**Objectif fixé A:** Pour chacune des affirmations (i), (ii) et (iii), indiquer par oui ou par non si elle concorde avec le texte sur Kabasele et l’African Jazz, puis citer les mots du texte qui tranchent. (i) Joseph Kabasele est mort à Paris le 11 février 1983. (ii) L’orchestre African Jazz est né après l’indépendance. (iii) Joseph Kabasele était surnommé Grand Kallé.

╭─ Texte

Kabasele et le Carrefour African Jazz

Le 11 février 1983, Joseph Kabasele s’éteignait à Paris. L’un des pères fondateurs de la rumba congolaise, leader de l’African Jazz, a laissé un immense héritage, que José Nzolani replace dans l’histoire du Congo au fil de son livre : Carrefour African Jazz. Interview. Source: Vladimir Cagnolari pour pan-african-music.com

José Nzolani est un chercheur fondamental. Passionné d’histoire et de musique, il a décidé de les approfondir ensemble, tant la musique et la chanson en Afrique, et singulièrement au Congo, font depuis toujours la chronique des évènements. Son livre, Carrefour African Jazz, revient sur l’histoire du Congo (RDC) et sur les musiques qui l’ont accompagnée. Forcément, l’African Jazz de Kabasele y occupe une place de choix, puisque l’orchestre est né dans l’ébullition sociale, politique et culturelle précédant l’indépendance, et qu’il posa les fondations de la musique qui pendant 50 ans fut la plus populaire du continent africain, la rumba congolaise. PAM l’a contacté pour évoquer la figure de Joseph Kabasele, alias Grand Kallé, qui inspira le titre donné à son ouvrage : Carrefour African Jazz. Une somme historique précieuse car soigneusement documentée, qui contient également les traductions d’un vingtaine de chansons bien choisies. Allo José ?

╰─
╭─ Données à traiter

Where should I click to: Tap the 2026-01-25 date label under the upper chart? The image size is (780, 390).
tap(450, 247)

╰─
╭─ Données à traiter

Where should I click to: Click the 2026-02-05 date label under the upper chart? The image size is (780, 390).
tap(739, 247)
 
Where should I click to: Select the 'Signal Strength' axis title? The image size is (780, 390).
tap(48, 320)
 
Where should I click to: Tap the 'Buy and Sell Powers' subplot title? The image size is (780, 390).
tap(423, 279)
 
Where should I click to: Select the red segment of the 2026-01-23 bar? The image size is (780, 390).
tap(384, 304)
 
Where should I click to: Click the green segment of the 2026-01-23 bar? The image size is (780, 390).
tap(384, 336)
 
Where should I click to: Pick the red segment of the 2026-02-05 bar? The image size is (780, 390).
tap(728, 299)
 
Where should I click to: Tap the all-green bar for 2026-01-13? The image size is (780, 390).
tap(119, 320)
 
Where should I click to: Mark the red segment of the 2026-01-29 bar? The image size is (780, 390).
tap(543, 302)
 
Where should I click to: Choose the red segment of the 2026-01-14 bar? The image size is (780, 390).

╰─
╭─ Données à traiter

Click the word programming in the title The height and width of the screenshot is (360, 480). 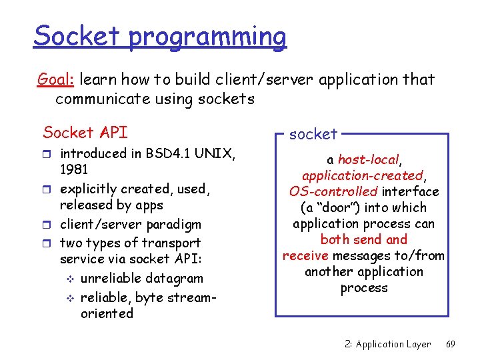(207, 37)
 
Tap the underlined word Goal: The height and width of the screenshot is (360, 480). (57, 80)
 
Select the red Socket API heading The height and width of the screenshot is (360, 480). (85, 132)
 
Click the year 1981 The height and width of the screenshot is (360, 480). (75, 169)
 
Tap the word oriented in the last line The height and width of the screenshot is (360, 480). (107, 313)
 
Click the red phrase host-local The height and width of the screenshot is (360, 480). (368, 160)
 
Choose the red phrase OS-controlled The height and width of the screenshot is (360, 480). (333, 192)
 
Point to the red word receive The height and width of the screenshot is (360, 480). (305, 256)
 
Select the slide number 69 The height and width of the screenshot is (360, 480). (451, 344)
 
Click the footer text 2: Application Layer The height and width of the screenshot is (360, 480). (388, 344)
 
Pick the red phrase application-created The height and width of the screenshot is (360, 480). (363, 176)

╰─

**Objectif fixé B:** Reproduire à l’identique, dans les enregistrements, les lignes allant de celle qui contient « Where should I click to: Tap the 2026-01-25 » jusqu’à celle qui contient « tap(450, 247) », incluse.

**Résultat A:**
(i) Oui : « Le 11 février 1983, Joseph Kabasele s’éteignait à Paris. »
(ii) Non : « l’orchestre est né dans l’ébullition sociale, politique et culturelle précédant l’indépendance »
(iii) Oui : « Joseph Kabasele, alias Grand Kallé »

**Résultat B:**
Where should I click to: Tap the 2026-01-25 date label under the upper chart? The image size is (780, 390).
tap(450, 247)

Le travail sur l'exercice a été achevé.